* Assignment
Transcribe the records from the line containing "has height=795, width=1020." onward, up to and including the final line, exactly and without anything else.

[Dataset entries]
○ ○ ○

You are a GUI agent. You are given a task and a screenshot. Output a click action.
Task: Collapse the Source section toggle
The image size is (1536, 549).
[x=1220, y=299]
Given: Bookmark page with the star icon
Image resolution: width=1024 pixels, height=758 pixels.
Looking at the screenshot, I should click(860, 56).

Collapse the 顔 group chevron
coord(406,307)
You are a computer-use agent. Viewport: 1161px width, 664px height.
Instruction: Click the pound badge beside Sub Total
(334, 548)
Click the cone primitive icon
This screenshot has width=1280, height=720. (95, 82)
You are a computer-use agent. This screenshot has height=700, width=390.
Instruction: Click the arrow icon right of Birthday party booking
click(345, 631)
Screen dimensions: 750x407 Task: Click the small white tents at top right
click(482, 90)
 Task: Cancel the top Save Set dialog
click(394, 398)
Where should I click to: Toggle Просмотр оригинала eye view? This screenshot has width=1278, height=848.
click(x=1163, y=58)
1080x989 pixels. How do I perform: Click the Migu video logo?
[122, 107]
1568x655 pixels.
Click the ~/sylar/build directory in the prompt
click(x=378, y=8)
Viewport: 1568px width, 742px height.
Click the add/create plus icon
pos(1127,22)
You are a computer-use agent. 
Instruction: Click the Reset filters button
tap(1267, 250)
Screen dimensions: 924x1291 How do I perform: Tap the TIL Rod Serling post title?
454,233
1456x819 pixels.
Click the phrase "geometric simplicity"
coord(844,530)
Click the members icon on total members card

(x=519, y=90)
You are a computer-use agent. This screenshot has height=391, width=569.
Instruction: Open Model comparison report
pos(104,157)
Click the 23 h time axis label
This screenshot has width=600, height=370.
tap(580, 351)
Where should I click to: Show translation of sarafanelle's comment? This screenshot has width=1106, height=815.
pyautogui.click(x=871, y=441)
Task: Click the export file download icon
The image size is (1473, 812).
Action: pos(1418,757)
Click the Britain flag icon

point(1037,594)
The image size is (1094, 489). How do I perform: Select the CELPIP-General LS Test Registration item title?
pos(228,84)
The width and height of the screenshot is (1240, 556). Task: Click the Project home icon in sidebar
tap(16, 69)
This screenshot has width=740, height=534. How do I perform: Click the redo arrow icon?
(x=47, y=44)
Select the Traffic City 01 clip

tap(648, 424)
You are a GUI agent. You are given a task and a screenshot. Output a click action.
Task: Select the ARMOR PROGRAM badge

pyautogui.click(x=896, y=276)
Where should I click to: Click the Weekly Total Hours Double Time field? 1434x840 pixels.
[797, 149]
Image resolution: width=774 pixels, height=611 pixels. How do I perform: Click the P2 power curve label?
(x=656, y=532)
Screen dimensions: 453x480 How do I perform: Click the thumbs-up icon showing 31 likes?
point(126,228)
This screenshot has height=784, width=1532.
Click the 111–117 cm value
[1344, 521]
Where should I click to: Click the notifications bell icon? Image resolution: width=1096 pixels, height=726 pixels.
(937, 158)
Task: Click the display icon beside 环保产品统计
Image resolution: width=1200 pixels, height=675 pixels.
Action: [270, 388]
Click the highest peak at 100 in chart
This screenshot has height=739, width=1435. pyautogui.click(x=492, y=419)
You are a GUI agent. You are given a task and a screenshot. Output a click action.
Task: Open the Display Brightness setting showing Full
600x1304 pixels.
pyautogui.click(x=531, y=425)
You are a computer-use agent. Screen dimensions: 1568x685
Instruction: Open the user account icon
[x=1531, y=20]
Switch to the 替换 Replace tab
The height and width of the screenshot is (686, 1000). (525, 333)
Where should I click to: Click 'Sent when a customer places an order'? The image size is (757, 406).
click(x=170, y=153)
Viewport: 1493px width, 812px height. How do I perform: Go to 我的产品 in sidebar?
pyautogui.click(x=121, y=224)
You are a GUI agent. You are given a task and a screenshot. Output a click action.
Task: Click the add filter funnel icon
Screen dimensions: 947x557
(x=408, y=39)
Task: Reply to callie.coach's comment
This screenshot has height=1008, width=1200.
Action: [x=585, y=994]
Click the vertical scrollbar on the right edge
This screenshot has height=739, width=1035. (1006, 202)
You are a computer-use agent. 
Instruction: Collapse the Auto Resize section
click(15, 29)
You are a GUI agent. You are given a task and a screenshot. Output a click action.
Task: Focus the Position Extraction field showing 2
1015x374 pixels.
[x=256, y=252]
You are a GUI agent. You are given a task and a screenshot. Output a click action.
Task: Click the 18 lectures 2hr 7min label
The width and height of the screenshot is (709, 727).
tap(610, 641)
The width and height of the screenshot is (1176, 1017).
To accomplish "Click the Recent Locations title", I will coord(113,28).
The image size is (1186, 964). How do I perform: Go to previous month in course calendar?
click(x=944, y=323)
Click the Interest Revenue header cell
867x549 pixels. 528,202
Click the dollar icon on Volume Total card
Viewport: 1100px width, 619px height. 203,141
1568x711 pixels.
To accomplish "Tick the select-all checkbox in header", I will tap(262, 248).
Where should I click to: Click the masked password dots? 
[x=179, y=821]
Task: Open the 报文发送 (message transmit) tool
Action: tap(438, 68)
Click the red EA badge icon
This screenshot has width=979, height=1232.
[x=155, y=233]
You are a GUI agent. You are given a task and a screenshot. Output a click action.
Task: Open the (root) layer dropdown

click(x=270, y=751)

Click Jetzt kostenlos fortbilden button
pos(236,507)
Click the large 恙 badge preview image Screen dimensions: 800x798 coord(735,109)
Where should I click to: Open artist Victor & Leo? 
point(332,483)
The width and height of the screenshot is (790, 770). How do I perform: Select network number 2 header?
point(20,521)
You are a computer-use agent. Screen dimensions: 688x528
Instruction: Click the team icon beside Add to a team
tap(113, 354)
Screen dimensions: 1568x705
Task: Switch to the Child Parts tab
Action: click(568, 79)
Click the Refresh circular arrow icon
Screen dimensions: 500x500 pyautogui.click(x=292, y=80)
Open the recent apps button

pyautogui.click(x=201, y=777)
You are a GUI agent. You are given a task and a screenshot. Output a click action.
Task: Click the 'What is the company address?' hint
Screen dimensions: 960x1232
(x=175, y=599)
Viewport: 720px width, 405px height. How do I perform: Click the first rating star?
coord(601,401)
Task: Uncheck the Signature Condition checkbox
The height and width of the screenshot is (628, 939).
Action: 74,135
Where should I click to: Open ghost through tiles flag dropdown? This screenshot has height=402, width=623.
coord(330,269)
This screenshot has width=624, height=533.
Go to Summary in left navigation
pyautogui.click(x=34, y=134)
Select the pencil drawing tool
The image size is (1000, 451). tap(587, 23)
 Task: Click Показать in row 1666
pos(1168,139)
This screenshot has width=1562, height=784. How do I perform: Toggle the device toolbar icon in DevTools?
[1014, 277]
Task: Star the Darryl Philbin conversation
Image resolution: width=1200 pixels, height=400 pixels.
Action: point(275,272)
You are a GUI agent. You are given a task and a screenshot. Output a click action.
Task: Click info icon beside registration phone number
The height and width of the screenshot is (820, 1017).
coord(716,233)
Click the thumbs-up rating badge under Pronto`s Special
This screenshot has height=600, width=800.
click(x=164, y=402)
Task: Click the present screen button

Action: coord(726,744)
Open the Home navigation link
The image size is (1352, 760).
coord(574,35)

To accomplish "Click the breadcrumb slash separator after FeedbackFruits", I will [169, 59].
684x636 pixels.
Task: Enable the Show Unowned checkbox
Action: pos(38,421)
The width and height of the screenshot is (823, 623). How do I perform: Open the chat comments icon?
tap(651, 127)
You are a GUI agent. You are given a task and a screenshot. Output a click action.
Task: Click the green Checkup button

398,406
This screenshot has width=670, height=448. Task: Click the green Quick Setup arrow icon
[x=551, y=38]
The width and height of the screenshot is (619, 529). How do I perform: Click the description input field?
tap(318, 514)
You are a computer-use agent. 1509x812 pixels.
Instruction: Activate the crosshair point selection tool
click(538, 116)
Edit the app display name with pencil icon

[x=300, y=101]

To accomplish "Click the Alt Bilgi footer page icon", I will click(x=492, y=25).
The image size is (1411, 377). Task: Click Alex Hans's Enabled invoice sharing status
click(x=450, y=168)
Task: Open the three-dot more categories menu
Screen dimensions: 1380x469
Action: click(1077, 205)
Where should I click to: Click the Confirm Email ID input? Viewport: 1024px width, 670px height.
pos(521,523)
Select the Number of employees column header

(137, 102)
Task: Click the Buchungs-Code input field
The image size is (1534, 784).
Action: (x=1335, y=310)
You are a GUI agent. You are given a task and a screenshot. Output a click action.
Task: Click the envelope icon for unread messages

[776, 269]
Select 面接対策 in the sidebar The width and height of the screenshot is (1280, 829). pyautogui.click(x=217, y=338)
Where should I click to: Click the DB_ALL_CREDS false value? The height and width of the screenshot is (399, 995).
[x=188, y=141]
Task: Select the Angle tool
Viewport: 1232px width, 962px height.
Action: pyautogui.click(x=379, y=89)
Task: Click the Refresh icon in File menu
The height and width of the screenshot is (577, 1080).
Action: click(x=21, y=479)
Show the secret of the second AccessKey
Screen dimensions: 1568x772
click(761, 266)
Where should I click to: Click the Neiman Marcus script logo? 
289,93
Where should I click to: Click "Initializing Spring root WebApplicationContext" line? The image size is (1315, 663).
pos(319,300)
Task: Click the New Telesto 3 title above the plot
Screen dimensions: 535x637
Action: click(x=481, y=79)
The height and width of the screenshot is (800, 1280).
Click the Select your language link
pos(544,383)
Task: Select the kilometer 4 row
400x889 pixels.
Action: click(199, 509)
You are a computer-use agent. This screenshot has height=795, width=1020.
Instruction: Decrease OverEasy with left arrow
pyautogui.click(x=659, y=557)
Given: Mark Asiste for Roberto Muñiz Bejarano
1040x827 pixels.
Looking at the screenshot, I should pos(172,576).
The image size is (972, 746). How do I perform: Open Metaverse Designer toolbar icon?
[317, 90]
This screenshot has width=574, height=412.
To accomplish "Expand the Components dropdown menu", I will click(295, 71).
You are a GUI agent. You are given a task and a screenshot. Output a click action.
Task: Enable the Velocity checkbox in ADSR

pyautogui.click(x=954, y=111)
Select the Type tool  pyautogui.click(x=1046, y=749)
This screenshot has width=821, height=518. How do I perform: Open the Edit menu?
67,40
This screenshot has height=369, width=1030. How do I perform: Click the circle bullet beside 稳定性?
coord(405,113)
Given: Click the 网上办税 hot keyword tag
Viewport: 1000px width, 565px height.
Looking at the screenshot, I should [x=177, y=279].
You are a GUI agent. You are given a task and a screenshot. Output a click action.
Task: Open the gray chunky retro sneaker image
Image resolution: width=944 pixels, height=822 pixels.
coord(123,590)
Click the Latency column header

○ ○ ○

* Task result
You are a computer-use agent. This screenshot has height=795, width=1020.
Instruction: Decrease OverEasy with left arrow
pyautogui.click(x=659, y=557)
Given: Mark Asiste for Roberto Muñiz Bejarano
1040x827 pixels.
Looking at the screenshot, I should pos(172,576).
The image size is (972, 746). How do I perform: Open Metaverse Designer toolbar icon?
[317, 90]
This screenshot has width=574, height=412.
To accomplish "Expand the Components dropdown menu", I will click(295, 71).
You are a GUI agent. You are given a task and a screenshot. Output a click action.
Task: Enable the Velocity checkbox in ADSR

pyautogui.click(x=954, y=111)
Select the Type tool  pyautogui.click(x=1046, y=749)
This screenshot has width=821, height=518. How do I perform: Open the Edit menu?
67,40
This screenshot has height=369, width=1030. How do I perform: Click the circle bullet beside 稳定性?
coord(405,113)
Given: Click the 网上办税 hot keyword tag
Viewport: 1000px width, 565px height.
Looking at the screenshot, I should [x=177, y=279].
You are a GUI agent. You are given a task and a screenshot. Output a click action.
Task: Open the gray chunky retro sneaker image
Image resolution: width=944 pixels, height=822 pixels.
coord(123,590)
Click the Latency column header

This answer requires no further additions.